LOS ANGELES – For one Timberwolves said good riddance to one Kobe Bean Bryant with Tuesday's 119-115 loss to a Los Angeles Lakers team that bade farewell to a 10-game losing streak themselves.
Playing the Wolves for the final time before he retires this spring, Bryant turned the calendar back pages and page with a 38-point night that included seven of his team's 12 three pointers.
"I hate him," Wolves interim head coach Sam Mitchell said. "If I don't ever see him again, it won't be too soon. I hate him."
Mitchell coached Toronto that night when Bryant scored 81 points in a game against the Raptors 10 years ago last month. On Tuesday, he watched Bryant at age 37 makes those seven threes and score 14 of those 38 points in a fourth quarter when the Lakers prevailed and avoided setting a franchise record for consecutive losses, in Minneapolis or Los Angeles.
"He was like 2006 Kobe out there," Wolves guard Zach LaVine said after his team lost for the fifth consecutive time.
And the Wolves were their enigmatic selves: So uninspired for the first half and then some when they trailed by as many as 16 points and then so invigorated for the game's final 14 minutes.

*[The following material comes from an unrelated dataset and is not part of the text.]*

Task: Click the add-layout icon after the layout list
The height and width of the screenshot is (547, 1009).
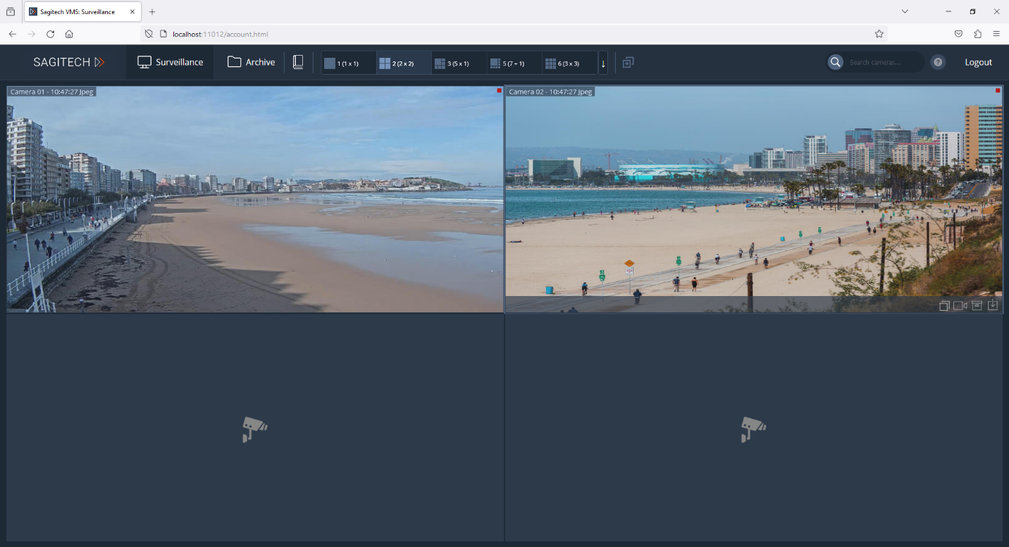Action: [x=628, y=62]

That's when the Wolves used a 26-11 run that ended the third quarter and started the fourth quarter and took a very brief 102-101 lead with 5:45 left that lasted only until Bryant answered right back with consecutive three-point shots made.
When it was finally over, the Wolves had set a season high for assists with 36 – 11 in the third quarter alone, 21 in the second half and 15 from Ricky Rubio himself – and also forced too many bad passes that Mitchell called "home-run" attempts and didn't play enough defense to beat an opponent that hadn't won a game in three weeks.